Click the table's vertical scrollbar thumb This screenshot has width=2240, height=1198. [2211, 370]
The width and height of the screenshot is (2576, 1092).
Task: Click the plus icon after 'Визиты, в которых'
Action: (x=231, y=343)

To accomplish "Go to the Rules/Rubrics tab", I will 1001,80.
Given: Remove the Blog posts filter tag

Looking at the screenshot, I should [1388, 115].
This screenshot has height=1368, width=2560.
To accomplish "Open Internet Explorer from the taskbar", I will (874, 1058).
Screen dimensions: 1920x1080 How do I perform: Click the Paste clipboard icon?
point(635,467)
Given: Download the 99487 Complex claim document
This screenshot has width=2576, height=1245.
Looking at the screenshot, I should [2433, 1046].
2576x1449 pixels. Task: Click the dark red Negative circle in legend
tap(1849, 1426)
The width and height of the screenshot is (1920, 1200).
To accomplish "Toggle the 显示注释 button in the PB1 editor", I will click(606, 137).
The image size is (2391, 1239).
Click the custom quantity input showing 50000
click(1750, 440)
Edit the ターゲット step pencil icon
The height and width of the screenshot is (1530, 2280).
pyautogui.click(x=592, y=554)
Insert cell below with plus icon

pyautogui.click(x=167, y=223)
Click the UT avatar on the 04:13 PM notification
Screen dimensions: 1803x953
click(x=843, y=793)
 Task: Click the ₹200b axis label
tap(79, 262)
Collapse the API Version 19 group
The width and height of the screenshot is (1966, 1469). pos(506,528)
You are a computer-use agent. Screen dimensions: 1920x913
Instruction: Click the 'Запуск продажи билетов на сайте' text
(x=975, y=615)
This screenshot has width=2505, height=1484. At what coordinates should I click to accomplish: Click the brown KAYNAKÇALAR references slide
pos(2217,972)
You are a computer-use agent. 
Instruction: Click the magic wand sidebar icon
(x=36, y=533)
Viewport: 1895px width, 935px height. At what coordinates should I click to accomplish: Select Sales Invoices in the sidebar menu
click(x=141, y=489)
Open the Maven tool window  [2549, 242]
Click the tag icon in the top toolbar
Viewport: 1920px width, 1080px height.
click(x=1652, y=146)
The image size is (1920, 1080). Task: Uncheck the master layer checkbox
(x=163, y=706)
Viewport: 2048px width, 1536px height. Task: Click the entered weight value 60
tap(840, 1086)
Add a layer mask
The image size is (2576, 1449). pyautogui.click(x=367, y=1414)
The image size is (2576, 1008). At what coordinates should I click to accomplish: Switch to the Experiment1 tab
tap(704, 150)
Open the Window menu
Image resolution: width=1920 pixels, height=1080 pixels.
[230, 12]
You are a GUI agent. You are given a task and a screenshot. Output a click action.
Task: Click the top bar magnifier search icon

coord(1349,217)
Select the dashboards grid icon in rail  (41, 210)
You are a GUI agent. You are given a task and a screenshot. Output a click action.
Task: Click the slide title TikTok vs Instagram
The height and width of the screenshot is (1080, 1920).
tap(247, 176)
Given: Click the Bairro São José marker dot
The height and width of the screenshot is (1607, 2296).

..........

Work required: Could you state the number of lines above in which the word "Open" appears? Give that number by itself.

Response for this exercise: 3